La sélection des appellations, des cépages et des vignerons – certains n’étant franchement pas très ouverts à l’idée de « mélanger » leur terroir avec celui d’un confrère étranger, même en production limitée – s’est faite progressivement et patiemment, jusqu’à aboutir à deux premières cuvées, un blanc et en rouge, tous les deux issus du millésime 2020 (mais ce dernier ne figure pas sur l’étiquette, la mention « vin européen » ne l’exigeant pas), mixant cépages locaux et internationaux sourcés entre France, Italie et Espagne, mis en bouteille en septembre 2021 et commercialisés en 2022, à hauteur d’un peu moins de 13 000 cols. Vendues à 12 € TTC sur le site d’Œnope, mises en valeur dans le cadre des manifestations de la Fondation de la Culture Européenne et d’autres événements européens, ces deux références aspirent à se faire davantage connaître sur un circuit plus élargi, aussi bien aux particuliers qu’aux professionnels du vin. Chaque cuvée ayant vocation à être éphémère, les trois associés réfléchissent déjà à la prochaine étape, qui devrait aller davantage vers des cépages autochtones et s’ouvrir à d’autres pays européens – Grèce, Allemagne, Autriche, Portugal, le champ des possibles est sans fin. Au rayon des projets, la réalisation d’un documentaire dédié aux vignerons partenaires et un institut de formation pour accompagner les viticulteurs européens face aux enjeux climatiques sont aussi dans les tuyaux.
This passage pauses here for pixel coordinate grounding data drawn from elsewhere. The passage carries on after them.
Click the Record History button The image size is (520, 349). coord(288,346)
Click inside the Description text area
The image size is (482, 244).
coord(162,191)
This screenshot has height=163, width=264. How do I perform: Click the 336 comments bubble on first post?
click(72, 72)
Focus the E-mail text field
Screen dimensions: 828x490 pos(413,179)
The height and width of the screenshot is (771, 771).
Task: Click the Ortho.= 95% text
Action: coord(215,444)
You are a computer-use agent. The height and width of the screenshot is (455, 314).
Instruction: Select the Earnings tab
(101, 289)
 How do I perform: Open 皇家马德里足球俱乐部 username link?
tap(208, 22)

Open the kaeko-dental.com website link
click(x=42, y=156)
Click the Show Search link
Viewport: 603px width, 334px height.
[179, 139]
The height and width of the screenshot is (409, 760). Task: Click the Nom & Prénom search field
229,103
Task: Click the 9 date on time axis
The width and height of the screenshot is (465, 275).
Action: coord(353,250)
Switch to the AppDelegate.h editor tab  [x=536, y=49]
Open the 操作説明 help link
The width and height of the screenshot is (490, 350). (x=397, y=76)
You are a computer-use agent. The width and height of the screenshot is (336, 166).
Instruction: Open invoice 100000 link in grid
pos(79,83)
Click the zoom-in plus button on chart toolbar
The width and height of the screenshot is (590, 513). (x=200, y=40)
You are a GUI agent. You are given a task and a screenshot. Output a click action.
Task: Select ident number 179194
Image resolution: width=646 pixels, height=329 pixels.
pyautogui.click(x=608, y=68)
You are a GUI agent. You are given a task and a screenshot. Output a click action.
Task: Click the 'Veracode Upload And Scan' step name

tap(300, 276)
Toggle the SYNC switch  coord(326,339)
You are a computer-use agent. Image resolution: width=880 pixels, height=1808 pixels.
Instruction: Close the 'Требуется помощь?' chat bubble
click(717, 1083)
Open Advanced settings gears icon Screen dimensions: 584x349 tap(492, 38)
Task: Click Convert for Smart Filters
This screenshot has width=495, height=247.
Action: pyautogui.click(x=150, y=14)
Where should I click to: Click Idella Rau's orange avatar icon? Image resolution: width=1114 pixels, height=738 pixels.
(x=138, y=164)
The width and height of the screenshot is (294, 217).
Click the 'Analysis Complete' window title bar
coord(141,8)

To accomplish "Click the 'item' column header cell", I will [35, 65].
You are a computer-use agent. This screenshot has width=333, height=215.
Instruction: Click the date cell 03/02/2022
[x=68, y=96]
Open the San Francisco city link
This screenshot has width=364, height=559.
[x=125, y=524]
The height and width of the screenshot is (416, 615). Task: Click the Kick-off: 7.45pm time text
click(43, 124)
Et dans le verre, ça donne quoi ?

Œnope blanc est un assemblage à parité de chardonnay du Mâconnais (France), de chardonnay de Lombardie (Italie) et de riesling du Trentin-Haut-Adige (Italie). Un joli fruit blanc assorti de notes florale se présente, avec un élevage fondu, souligné par un léger beurré et une note d’épices douces. En bouche, un joli gras sans excès, une attaque juteuse, soutenue en milieu de bouche par un léger toasté, des notes d’abricot, de pomme cuite et de pêche jaune. La finale convoque des touches de fruit exotique et se révèle salivante.

Œnope rouge est un assemblage 60% cabernet sauvignon (Rioja, Espagne), 20% gamay (Beaujolais, France) et 20% barbera (Piémont, Italie). Une drôle de combinaison qui joue sur l’équilibre entre les oppositions, entre la structure du cabernet (élevé 8 mois en barriques de 800 litres), le fruité du gamay et la tonicité élégante du barbera qui lie l’ensemble. Les baies rouges se parent d’épices, de fleur mauve, de camphre, d’herbe médicinale et d’un léger vanillé. La bouche est souple, gourmande, digeste, signée par des tannins souples et une bonne acidité, très cerise croquante. Un vin sur la simplicité, qui réussit plutôt bien l’association entre ses composantes.